As he says, the zombies portrayed in Shaun of the Dead are only marginally different from the human survivors. They shuffle about grumbling, locked in the same brain-dead routine day after day. Following a year of lockdown, it’s easy to imagine how it feels to be in their rotting shoes. “In that respect, I don’t think we connect with the genre because we’re scared of being turned into zombies,” says Smith. “I think it’s because on some level, we fear that we already are.”

Zombies also remind us of what lies ahead. All going well, we hopefully won’t end up feasting on the brains of our nearest and dearest. But we will all one day become rotting corpses. “Zombies are extremely personal and familiar to all of us.

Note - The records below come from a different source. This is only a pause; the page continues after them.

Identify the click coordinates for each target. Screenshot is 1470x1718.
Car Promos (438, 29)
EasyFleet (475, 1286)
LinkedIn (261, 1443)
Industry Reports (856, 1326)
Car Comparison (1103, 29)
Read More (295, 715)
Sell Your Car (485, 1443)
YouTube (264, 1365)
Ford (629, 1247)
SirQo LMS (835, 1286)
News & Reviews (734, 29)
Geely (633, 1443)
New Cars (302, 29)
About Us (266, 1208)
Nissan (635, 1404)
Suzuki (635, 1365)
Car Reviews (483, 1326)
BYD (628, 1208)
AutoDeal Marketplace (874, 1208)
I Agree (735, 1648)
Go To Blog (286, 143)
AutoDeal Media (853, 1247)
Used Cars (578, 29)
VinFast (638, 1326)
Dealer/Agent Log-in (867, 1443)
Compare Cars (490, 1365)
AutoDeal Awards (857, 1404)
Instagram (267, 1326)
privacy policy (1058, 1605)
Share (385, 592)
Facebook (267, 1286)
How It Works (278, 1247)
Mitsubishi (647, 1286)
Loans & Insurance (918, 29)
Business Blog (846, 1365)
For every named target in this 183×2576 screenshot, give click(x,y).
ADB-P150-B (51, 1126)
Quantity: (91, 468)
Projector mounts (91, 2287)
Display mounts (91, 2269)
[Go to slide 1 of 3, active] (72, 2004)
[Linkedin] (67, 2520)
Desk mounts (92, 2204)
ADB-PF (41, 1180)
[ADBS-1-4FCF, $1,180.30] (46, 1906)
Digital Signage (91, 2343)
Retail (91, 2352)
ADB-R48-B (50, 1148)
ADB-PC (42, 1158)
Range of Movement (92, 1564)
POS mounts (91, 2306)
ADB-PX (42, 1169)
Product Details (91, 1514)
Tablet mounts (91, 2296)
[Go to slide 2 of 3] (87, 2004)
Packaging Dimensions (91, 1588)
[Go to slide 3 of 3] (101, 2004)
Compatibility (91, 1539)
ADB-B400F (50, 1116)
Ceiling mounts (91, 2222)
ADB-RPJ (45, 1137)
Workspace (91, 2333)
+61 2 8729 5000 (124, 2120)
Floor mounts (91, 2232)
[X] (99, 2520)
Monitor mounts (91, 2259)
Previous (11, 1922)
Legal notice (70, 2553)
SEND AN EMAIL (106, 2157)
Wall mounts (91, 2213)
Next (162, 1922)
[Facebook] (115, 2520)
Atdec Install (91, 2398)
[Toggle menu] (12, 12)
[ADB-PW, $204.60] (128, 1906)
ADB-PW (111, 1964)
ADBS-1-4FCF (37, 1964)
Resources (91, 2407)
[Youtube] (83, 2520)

There are no fantasy-based feature changes, no animal alterations, teeth, ears, etc,” says Greg Rudman, founder of Zombie Infection, which stages “immersive theatre” zombie experiences around the UK. “It’s about humanity’s fascination with life and death, specifically about living forever, or what happens when you die.”

Yet some commentators fear zombies have become played out. “Zombie saturation for most fans seems to have been as a result of season after season of The Walking Dead series and its offshoot Fear the Walking Dead,” says Adrian Smith of cult cinema blog Movies and Mania. “Even those that didn’t watch the series became numbed by the saturation coverage. Many fans are, frankly, zombied out.”

Andrew Lincoln as Rick Grimes in ‘The Walking Dead’
Andrew Lincoln as Rick Grimes in ‘The Walking Dead’ (Fox)

But with Army of the Dead, it’s possible Snyder can bring about a zombie resurrection, he says. “Snyder’s film has sparked interest because he partly regenerated the zombie sub-genre with his seminal 2004 remake of Dawn of the Dead,” says Smith. It’s potentially interesting that Snyder’s latest is also a heist,” continues Smith. “Let’s hope it’s a livelier entry that sparks some more interesting takes on the zombie theme.”

Reviews for Army of the Dead are overwhelmingly positive (“a baroque tapestry of blood, bullets and bones,” said the review in The Independent). The sense is that, 17 years from his Dawn of the Dead do-over, Snyder has made another meaningful contribution to the undead oeuvre. And that the zombie movie still has a bit of life in it yet.